На следующий день перед отъездом им подали завтрак в номер, но Симонетта никак не могла усидеть на месте и все время подбегала к окну, чтобы посмотреть на проходивших по улице парижан и крыши домов, видневшиеся сквозь листву деревьев.
— Париж очарователен, папа, — снова и снова повторяла она. — Жаль, что мы должны уезжать так быстро.
— В другой раз мы специально поедем в Париж, и тогда ты увидишь его во всем блеске. Покатаешься в экипаже по Булонскому лесу, побываешь на приеме в Тюильри.

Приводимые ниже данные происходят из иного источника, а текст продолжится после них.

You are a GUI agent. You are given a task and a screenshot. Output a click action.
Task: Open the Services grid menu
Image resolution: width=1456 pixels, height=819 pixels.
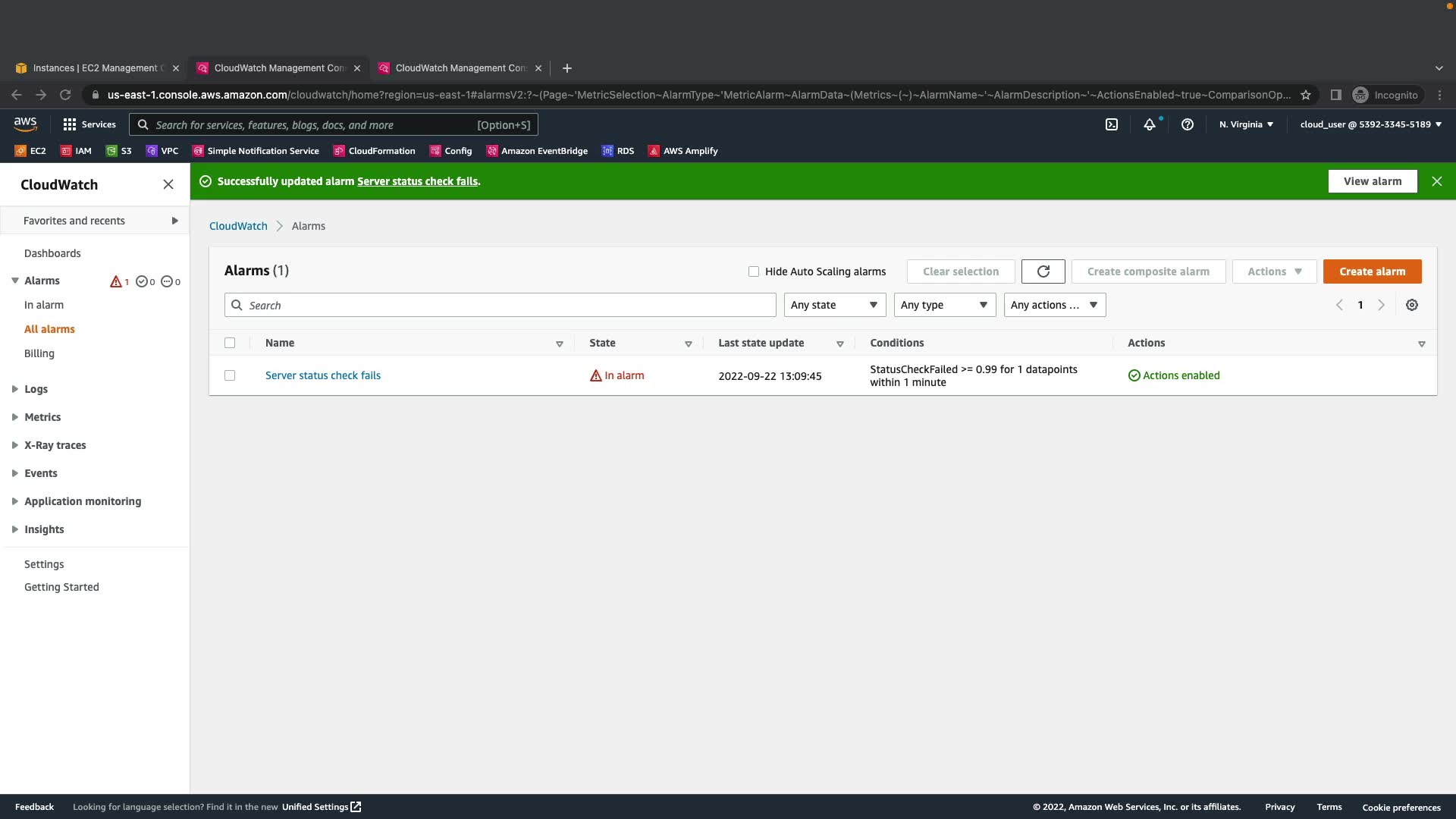click(89, 125)
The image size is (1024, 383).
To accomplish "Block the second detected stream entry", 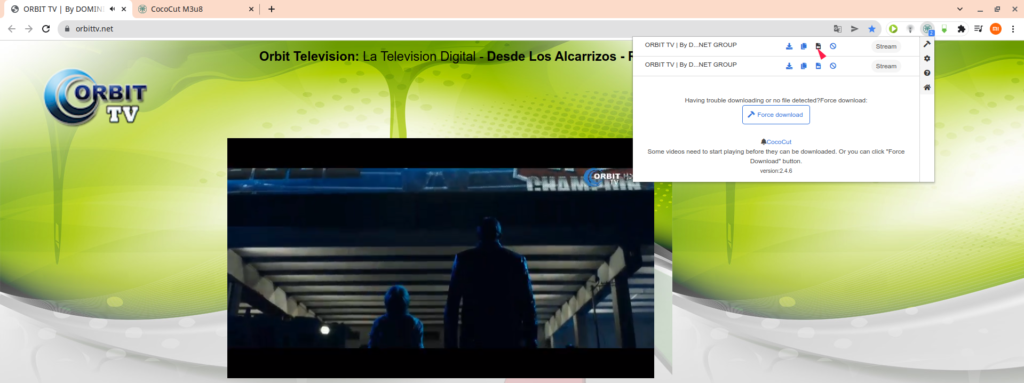I will coord(833,66).
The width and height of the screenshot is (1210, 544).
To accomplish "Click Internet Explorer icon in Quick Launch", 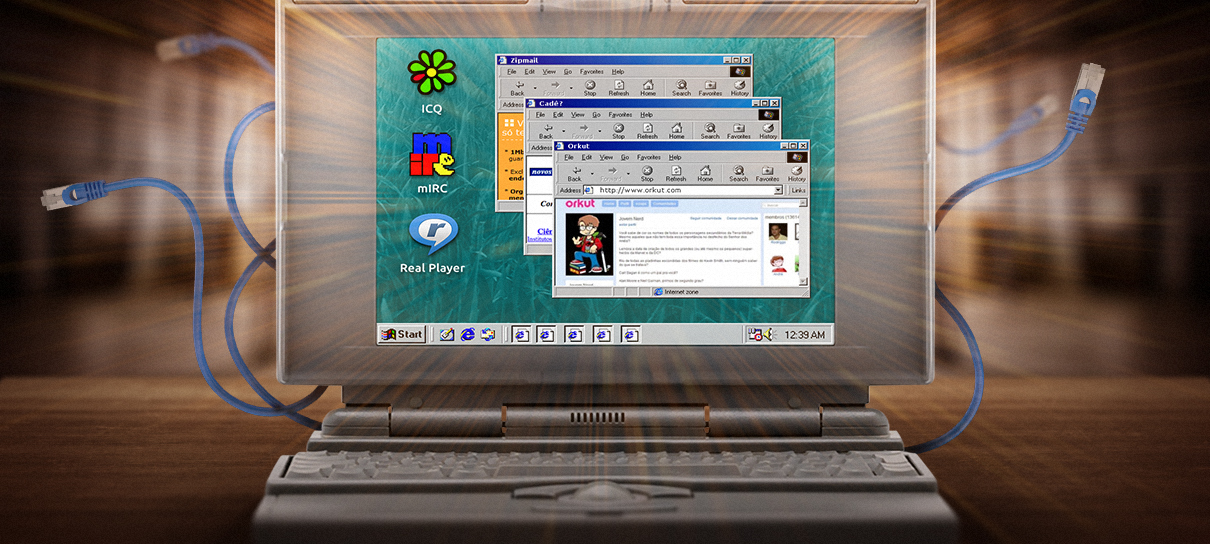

— Ну, это и вполовину не так заманчиво, как просто побродить сегодня по городу, — заметила Симонетта. — Как было бы хорошо посидеть в открытом кафе за столиком, а вечером посмотреть на танцующих в каком-нибудь танцзале, о которых я читала!
— Нет, нет, — решительно возразил герцог. — Надевай шляпку и собирай свой саквояж, иначе мы опоздаем на поезд.
— Совсем забыла, — призналась Симонетта и со смехом побежала в свою комнату.
Непривычно было обходиться без горничной. Но отец как-то легко обходился без своего верного Джарвиса. Девушка помнила его с самого детства, и он больше напоминал ворчливую няню, чем камердинера.
«Но, конечно, Джарвис был бы совершенно лишним в нашей поездке», — подумала Симонетта.